Given task a:
In the rows from the line with "Toggle bold formatting" to the line with "will (x=1490, y=215).", swap "icon" for "symbol" and write those lines out again with nothing else changed.

Text excerpt:

========

Listing 4. XML snippet - A valid win-loss record element
 <record> <wins>20</wins> <losses>15</losses> <ties>8</ties> <separator/> <points>48</points> </record>

To make it easier for schema authors to create more natural content models, XML Schema 1.1 has introduced the concept of a weakened wildcard. The weakened wildcard is a relaxation of the UPA rule which resolves the contention between an element declaration and wildcard by stating that the element declaration always takes precedence over the wildcard. As a consequence, the complex type definition in Listing 1 becomes valid in XML Schema 1.1 because the ambiguity between the element declaration and the wildcard no longer exists. The reason the wildcard was added in the first place was to allow for schema evolution. Imagine that at some point in the future we updated the definition of the record type to include a points element as in Listing 5. Now the points element in the instance in Listing 2 is defined and because of the weakened wildcard rule it unambiguously matches its element declaration.

========

Data shown:
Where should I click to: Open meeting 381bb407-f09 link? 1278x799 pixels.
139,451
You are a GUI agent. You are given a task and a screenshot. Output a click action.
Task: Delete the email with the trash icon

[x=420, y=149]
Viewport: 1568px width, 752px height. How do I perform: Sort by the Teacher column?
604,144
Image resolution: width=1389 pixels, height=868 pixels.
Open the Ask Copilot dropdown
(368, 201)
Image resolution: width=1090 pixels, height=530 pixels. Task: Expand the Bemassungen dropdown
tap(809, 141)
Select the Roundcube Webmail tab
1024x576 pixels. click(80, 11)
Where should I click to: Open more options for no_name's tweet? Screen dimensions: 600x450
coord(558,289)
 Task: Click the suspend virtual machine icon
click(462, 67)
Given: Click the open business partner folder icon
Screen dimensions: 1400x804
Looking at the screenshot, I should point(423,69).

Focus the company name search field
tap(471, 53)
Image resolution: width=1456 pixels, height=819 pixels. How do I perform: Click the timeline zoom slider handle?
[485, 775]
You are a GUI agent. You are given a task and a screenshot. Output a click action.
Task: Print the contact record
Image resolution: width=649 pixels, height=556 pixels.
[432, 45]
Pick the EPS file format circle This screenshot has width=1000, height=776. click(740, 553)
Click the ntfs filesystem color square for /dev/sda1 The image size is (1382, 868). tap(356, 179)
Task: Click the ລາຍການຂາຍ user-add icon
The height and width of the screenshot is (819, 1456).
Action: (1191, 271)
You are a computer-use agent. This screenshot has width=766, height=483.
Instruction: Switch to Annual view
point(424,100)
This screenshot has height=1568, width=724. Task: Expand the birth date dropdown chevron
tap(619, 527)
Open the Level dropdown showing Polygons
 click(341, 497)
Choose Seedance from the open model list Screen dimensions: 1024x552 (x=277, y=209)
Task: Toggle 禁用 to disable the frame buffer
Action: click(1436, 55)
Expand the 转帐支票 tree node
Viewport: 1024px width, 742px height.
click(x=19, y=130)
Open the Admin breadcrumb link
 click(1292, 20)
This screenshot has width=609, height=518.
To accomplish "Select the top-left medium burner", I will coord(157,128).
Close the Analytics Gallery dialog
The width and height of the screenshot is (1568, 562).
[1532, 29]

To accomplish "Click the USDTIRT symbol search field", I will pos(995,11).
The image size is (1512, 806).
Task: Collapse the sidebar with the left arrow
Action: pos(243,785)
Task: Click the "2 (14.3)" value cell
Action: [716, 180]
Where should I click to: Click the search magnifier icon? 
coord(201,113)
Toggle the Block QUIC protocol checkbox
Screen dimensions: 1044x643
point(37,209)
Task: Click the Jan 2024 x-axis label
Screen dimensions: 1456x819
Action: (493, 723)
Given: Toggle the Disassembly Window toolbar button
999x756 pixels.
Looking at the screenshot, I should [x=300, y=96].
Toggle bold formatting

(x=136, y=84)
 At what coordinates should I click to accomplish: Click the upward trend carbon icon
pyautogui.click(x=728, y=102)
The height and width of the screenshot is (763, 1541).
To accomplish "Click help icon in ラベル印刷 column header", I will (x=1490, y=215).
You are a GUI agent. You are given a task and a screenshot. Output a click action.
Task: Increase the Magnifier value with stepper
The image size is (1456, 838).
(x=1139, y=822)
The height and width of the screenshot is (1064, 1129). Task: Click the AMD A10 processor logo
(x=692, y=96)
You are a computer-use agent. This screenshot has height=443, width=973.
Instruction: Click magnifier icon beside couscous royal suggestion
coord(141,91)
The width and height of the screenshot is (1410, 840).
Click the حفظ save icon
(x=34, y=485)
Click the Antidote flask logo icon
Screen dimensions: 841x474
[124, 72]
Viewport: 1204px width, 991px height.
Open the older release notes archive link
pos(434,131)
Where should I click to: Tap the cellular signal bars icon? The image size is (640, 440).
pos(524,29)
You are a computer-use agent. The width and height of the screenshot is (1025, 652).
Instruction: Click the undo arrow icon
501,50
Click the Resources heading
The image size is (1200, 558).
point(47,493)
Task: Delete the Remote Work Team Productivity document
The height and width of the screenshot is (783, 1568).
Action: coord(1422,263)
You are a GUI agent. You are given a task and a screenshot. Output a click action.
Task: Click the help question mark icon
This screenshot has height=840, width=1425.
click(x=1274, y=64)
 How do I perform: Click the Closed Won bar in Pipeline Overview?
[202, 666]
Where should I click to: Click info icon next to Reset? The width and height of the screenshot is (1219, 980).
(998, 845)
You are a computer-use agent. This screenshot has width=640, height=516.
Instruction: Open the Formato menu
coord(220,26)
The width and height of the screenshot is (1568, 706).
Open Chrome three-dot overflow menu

========

Given task b:
Name every XML element that appears in the snippet in the weakened-wildcard text.

Right answer a:
Toggle bold formatting

(x=136, y=84)
 At what coordinates should I click to accomplish: Click the upward trend carbon symbol
pyautogui.click(x=728, y=102)
The height and width of the screenshot is (763, 1541).
To accomplish "Click help symbol in ラベル印刷 column header", I will (x=1490, y=215).

Right answer b:
record, wins, losses, ties, separator, points